It is as unlikely as Laudato Si to inspire an aggressive climate change policy, but the EPA’s new peer-reviewed report is just as sweeping, and—in its grim, detailed vision of the near future—far more terrifying. Without an aggressive global agreement on carbon emissions, the U.S. faces about 70,000 more premature deaths every year for the rest of the century, plus hundreds of billions in economic cost from the loss of fragile ecosystems, droughts, agricultural damage, and more. (And that’s just this country.) If policymaking were a more rational process, this report, or one of its many predecessors, would stun citizens and policymakers into swift action. But the struggle to inspire a sense of urgency around climate issues suggests that something around this debate has gone very wrong.

» **Recorded information**:

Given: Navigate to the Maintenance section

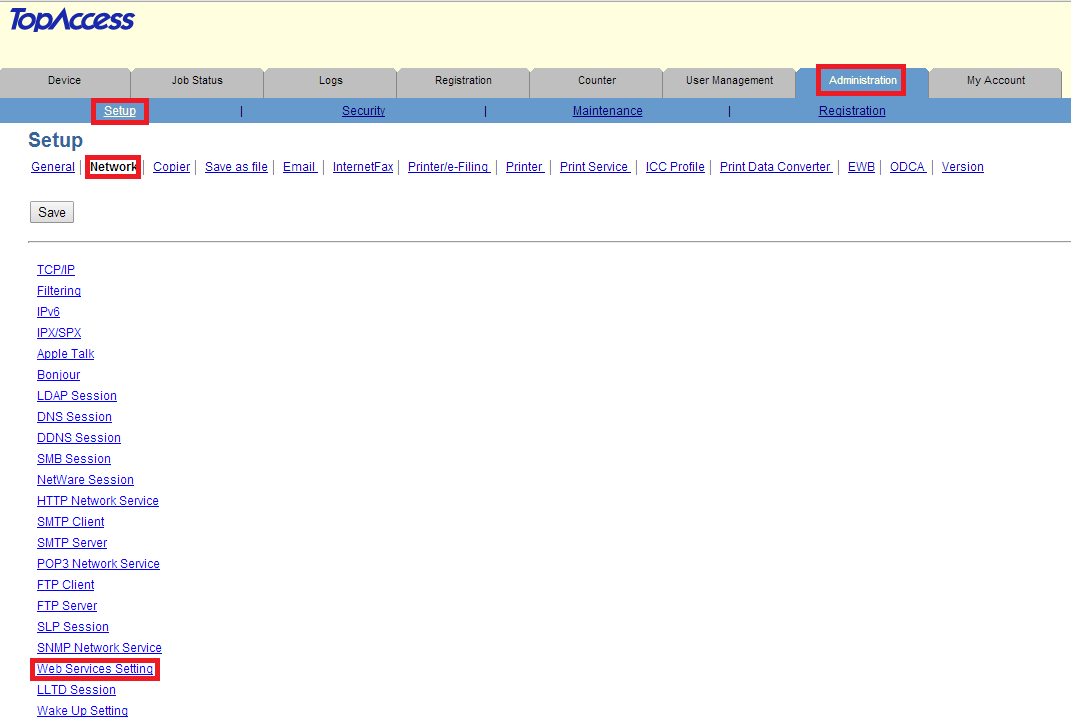Looking at the screenshot, I should click(607, 110).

» **Activity**:
Answer these questions about the passage on the EPA climate report.
1. What earlier document does the passage compare the EPA report to?
2. About how many more premature deaths each year does the U.S. face without an aggressive global agreement on carbon emissions?
3. What does the passage say would stun citizens and policymakers into swift action if policymaking were a more rational process?
Answer using only the passage.

» **Answer section**:
1. Laudato Si.
2. About 70,000.
3. This report, or one of its many predecessors.